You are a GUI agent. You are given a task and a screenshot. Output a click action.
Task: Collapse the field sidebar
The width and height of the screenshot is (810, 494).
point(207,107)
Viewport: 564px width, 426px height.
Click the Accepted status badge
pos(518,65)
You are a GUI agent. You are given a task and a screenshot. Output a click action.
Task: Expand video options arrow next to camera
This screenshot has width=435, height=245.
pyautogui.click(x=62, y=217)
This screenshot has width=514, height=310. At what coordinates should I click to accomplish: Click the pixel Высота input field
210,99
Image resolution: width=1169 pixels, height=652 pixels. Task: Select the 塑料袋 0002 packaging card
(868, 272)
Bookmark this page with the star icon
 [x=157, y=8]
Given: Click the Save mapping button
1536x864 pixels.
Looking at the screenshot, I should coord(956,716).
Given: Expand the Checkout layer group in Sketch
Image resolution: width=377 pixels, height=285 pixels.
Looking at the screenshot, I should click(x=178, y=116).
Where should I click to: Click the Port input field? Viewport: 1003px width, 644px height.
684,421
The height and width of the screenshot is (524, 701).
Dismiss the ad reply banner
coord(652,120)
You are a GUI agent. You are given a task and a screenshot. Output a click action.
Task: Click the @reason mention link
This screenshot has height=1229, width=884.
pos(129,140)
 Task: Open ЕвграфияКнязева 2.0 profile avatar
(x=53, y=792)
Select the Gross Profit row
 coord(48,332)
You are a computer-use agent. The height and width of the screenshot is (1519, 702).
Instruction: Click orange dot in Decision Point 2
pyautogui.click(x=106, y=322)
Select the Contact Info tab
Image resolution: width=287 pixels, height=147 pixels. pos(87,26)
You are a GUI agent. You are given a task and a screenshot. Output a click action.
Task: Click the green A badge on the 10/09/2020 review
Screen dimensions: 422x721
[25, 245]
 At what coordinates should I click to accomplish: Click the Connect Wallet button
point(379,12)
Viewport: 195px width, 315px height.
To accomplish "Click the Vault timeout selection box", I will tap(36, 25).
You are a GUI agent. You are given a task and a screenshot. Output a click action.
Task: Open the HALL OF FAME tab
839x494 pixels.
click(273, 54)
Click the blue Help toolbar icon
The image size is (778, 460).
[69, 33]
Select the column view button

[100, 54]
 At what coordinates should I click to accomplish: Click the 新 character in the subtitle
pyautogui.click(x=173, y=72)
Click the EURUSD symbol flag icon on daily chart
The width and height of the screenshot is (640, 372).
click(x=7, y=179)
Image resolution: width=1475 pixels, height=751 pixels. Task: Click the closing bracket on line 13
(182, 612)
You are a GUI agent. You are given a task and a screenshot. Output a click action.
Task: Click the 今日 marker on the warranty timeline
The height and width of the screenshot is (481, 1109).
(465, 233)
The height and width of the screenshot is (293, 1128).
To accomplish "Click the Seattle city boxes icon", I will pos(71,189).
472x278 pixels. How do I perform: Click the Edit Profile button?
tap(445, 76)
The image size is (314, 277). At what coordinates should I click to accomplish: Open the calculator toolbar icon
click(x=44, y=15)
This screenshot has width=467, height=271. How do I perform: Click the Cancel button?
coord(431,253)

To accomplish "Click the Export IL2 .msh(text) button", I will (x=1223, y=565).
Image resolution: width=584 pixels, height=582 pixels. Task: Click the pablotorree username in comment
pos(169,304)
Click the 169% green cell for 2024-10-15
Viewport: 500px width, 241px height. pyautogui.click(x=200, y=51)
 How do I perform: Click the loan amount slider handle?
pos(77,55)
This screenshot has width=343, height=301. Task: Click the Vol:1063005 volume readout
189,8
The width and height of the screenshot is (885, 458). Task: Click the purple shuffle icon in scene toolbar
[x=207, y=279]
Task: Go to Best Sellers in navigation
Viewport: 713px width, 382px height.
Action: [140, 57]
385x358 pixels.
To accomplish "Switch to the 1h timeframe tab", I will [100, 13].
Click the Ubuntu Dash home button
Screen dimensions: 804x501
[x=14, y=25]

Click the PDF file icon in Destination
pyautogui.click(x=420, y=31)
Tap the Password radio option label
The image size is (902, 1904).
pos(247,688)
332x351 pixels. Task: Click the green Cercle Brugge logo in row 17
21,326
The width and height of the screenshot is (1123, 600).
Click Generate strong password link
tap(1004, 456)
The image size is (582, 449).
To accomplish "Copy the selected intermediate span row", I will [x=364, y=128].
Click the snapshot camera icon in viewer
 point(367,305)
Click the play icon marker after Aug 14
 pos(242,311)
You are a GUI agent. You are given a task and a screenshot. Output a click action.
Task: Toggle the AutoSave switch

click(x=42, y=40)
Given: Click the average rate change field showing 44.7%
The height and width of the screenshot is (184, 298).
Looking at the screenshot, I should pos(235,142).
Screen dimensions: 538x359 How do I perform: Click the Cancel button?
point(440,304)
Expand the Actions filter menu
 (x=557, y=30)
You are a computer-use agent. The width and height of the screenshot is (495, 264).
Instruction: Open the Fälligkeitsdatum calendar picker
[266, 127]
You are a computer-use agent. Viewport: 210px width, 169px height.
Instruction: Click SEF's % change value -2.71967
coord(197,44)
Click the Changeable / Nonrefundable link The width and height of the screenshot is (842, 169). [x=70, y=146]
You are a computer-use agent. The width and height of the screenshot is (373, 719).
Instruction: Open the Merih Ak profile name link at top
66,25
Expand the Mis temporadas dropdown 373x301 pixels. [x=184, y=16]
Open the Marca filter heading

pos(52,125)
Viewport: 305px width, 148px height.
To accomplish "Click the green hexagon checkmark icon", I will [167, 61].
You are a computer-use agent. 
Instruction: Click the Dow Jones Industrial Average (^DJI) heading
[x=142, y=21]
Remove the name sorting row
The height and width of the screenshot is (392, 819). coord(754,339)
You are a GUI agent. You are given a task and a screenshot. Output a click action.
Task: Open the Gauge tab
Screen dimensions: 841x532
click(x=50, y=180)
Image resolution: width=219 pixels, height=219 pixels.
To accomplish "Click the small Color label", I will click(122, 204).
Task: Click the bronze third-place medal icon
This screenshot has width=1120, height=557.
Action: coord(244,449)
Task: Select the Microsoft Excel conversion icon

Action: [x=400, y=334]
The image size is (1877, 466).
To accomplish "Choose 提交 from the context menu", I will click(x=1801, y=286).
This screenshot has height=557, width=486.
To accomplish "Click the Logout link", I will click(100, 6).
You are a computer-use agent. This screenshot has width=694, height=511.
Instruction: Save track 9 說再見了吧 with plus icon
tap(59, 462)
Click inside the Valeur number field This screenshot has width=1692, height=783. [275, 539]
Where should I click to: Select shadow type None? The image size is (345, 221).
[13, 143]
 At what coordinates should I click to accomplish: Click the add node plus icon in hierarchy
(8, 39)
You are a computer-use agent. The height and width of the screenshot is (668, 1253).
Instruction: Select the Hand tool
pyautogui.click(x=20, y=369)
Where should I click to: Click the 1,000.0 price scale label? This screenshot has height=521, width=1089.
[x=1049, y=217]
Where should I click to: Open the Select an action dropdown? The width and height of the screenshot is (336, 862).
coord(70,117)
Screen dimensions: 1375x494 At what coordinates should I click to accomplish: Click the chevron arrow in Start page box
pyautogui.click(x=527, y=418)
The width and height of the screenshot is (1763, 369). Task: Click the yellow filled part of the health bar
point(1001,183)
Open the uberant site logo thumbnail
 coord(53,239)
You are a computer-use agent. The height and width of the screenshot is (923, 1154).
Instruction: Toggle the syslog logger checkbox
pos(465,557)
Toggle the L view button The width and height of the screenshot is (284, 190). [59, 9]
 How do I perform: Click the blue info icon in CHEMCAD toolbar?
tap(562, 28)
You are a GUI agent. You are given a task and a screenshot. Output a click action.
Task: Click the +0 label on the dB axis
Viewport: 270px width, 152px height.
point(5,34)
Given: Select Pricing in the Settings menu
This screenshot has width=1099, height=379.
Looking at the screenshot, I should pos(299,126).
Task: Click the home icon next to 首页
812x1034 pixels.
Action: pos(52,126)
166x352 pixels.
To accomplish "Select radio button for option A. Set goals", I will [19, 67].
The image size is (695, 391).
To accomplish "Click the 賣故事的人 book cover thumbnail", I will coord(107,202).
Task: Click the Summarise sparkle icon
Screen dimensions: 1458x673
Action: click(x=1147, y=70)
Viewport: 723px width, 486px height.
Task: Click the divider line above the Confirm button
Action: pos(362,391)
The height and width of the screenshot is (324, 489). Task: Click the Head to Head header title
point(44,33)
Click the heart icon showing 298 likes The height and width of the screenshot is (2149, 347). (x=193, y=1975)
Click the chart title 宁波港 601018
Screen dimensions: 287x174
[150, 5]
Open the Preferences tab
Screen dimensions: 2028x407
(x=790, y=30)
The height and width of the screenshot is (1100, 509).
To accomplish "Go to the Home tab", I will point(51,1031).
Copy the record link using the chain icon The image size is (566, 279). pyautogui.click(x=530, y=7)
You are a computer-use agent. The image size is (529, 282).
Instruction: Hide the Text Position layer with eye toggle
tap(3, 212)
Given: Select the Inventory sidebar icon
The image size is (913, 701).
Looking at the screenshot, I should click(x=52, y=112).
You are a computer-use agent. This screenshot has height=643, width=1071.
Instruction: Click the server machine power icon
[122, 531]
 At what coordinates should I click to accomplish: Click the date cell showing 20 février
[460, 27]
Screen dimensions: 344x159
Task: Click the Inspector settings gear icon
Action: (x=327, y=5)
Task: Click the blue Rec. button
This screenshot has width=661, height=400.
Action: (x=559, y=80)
++++++
» **Description of the task**
Will you return exactly the lines above from the one with "Image resolution: width=1475" down to the one with "Given: Click the average", counting both as part of the range?

» **Result for this exercise**
Image resolution: width=1475 pixels, height=751 pixels. Task: Click the closing bracket on line 13
(182, 612)
You are a GUI agent. You are given a task and a screenshot. Output a click action.
Task: Click the 今日 marker on the warranty timeline
The height and width of the screenshot is (481, 1109).
(465, 233)
The height and width of the screenshot is (293, 1128).
To accomplish "Click the Seattle city boxes icon", I will pos(71,189).
472x278 pixels. How do I perform: Click the Edit Profile button?
tap(445, 76)
The image size is (314, 277). At what coordinates should I click to accomplish: Open the calculator toolbar icon
click(x=44, y=15)
This screenshot has width=467, height=271. How do I perform: Click the Cancel button?
coord(431,253)

To accomplish "Click the Export IL2 .msh(text) button", I will (x=1223, y=565).
Image resolution: width=584 pixels, height=582 pixels. Task: Click the pablotorree username in comment
pos(169,304)
Click the 169% green cell for 2024-10-15
Viewport: 500px width, 241px height. pyautogui.click(x=200, y=51)
 How do I perform: Click the loan amount slider handle?
pos(77,55)
This screenshot has width=343, height=301. Task: Click the Vol:1063005 volume readout
189,8
The width and height of the screenshot is (885, 458). Task: Click the purple shuffle icon in scene toolbar
[x=207, y=279]
Task: Go to Best Sellers in navigation
Viewport: 713px width, 382px height.
Action: [140, 57]
385x358 pixels.
To accomplish "Switch to the 1h timeframe tab", I will [100, 13].
Click the Ubuntu Dash home button
Screen dimensions: 804x501
[x=14, y=25]

Click the PDF file icon in Destination
pyautogui.click(x=420, y=31)
Tap the Password radio option label
The image size is (902, 1904).
pos(247,688)
332x351 pixels. Task: Click the green Cercle Brugge logo in row 17
21,326
The width and height of the screenshot is (1123, 600).
Click Generate strong password link
tap(1004, 456)
The image size is (582, 449).
To accomplish "Copy the selected intermediate span row", I will [x=364, y=128].
Click the snapshot camera icon in viewer
 point(367,305)
Click the play icon marker after Aug 14
 pos(242,311)
You are a GUI agent. You are given a task and a screenshot. Output a click action.
Task: Toggle the AutoSave switch

click(x=42, y=40)
Given: Click the average rate change field showing 44.7%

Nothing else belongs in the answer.